Monsieur [R] [I], qui succombe, sera condamné aux dépens de l’instance, conformément à l’article 696 du code de procédure civile, qui comprendront les frais d’assignation, les frais de signification de la présente décision ainsi que les frais de notification au représentant de l’État conformément à l’article 24 de la loi n°89-462 du 6 juillet 1989, le coût du commandement de payer, ainsi que les frais de plaidoiries et à payer une indemnité, en application de l’article 700 de ce même code, au titre des frais irrépétibles dont le montant sera équitablement fixé à la somme de 1 500 euros.
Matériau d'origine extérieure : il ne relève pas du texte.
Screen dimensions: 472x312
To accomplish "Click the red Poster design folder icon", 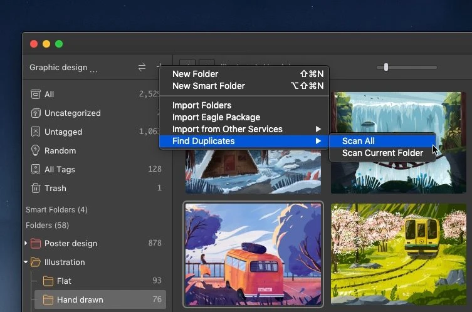I will pyautogui.click(x=36, y=243).
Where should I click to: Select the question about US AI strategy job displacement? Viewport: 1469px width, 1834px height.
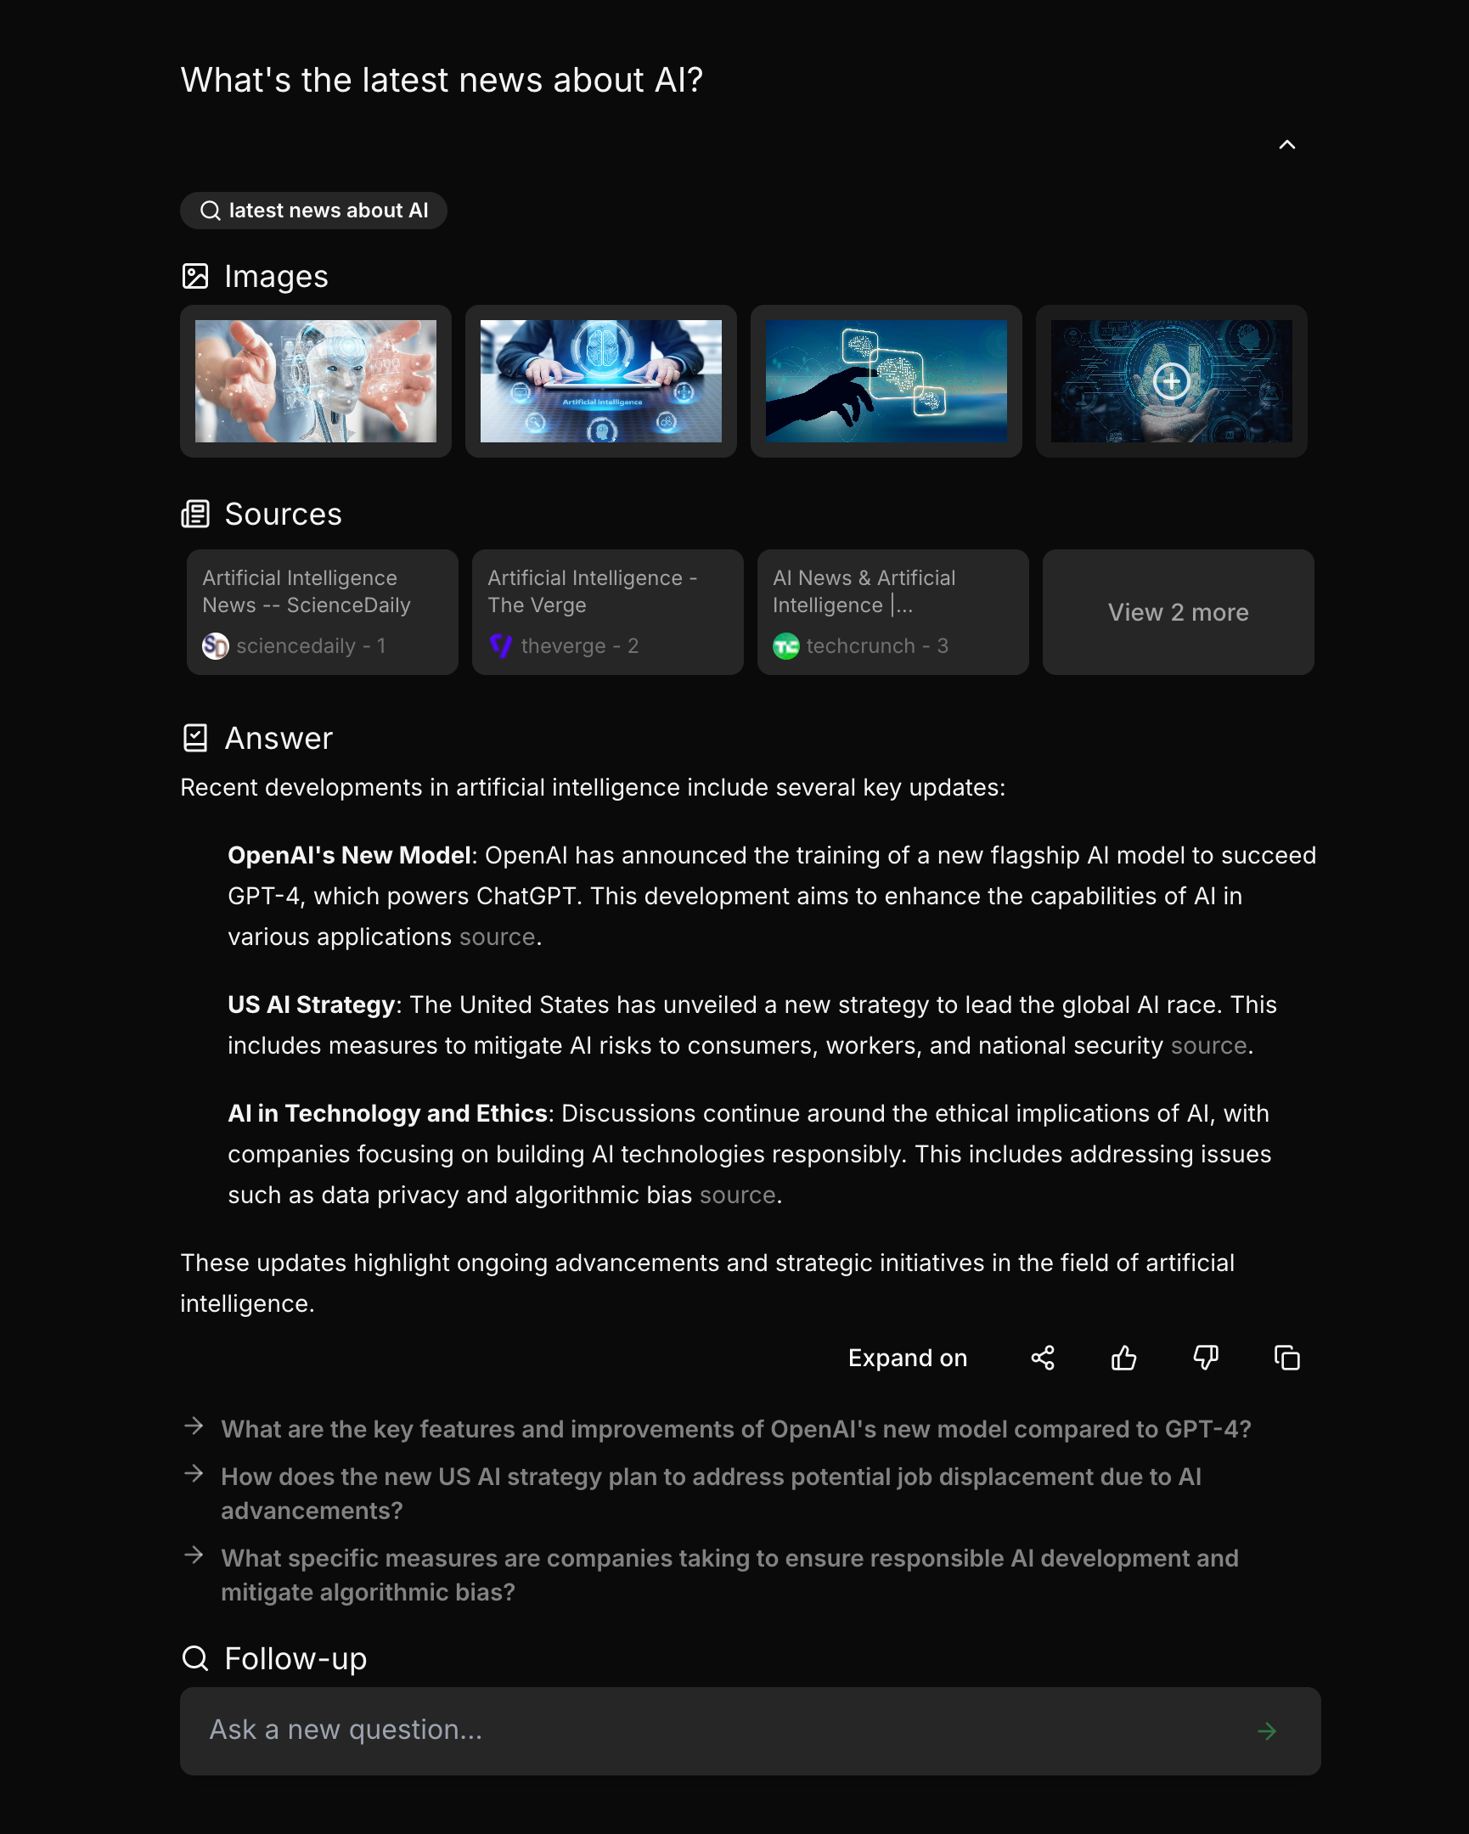(x=711, y=1494)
Enfin, en vertu de l’article 514 du code de procédure civile, il n’y a pas lieu d’écarter l’exécution provisoire de droit car elle est compatible avec la nature de l’affaire.
PAR CES MOTIFS
Le Juge des contentieux de la protection, statuant publiquement par mise à disposition au greffe, par ordonnance réputée contradictoire et en premier ressort, exécutoire de plein droit,
CONSTATE la résiliation au 3 septembre 2024 des contrats de bail liant Monsieur [G] [J] et Madame [F] [N] épouse [J], d’une part, et Monsieur [R] [I], d’autre part, et portant sur le logement et le garage situés [Adresse 2] à [Localité 4] par l’effet des clauses résolutoires y étant insérée ;
ORDONNE à Monsieur [R] [I] de libérer les lieux de sa personne, de ses biens et de toute occupation de son chef à compter de la signification de la présente décision ;
ORDONNE qu’à défaut pour Monsieur [R] [I] d’avoir libéré les lieux dans les conditions précitées, il soit procédé à l’expulsion de Monsieur [R] [I] et à celle de tous occupants de son chef, avec le concours de la force publique et d’un serrurier si besoin est, à l’expiration d’un délai de deux mois suivant la signification d’un commandement d’avoir à quitter les lieux, en application des dispositions des articles L. 412-1 et suivants du code des procédures civiles d’exécution ;
DIT que le sort des biens mobiliers trouvés dans les lieux sera régi par les dispositions prévues par les articles L.433-1 et suivants et R.433-1 à R.433-6 du code des procédures civiles d’exécution ;
CONDAMNE Monsieur [R] [I] à payer, à titre provisionnel, à Monsieur [G] [J] et Madame [F] [N] épouse [J] une indemnité d’occupation d’un montant égal à celui des loyers de l’appartement et du garage le cas échéant indexés et des charges mensuelles qui auraient été dus si les contrats de bail s’étaient poursuivis, de leur résiliation jusqu’à la libération effective des lieux matérialisée par la remise des clés en mains propres aux bailleurs, ou par l’expulsion ;
CONDAMNE Monsieur [R] [I] à payer, à titre provisionnel, à Monsieur [G] [J] et Madame [F] [N] épouse [J] la somme de 6 753,29 euros, correspondant aux loyers, indemnités d’occupation et charges, pour l’appartement et le garage, échéance du mois de mai 2025 incluse, assortie des intérêts au taux légal à compter de la présente décision et jusqu’à parfait paiement ;
DIT que la présente ordonnance sera transmise par le Greffe au représentant de l’État dans le département ;
CONDAMNE Monsieur [R] [I] à payer à Monsieur [G] [J] et Madame [F] [N] épouse [J] la somme de 1 500 euros au titre de l’article 700 du code de procédure civile ;
CONDAMNE Monsieur [R] [I] aux dépens de l’instance comprenant le coût du commandement de payer, de l’assignation, de sa dénonciation au représentant de l’Etat et de la signification de la présente décision, à l’exclusion de tout autre frais ;
DIT n’y avoir lieu à écarter l’exécution provisoire de l’ordonnance.
EN FOI DE QUOI, la présente ordonnance a été signée par le Juge des Contentieux de la Protection et le Greffier, sus-désignés, présents lors du prononcé.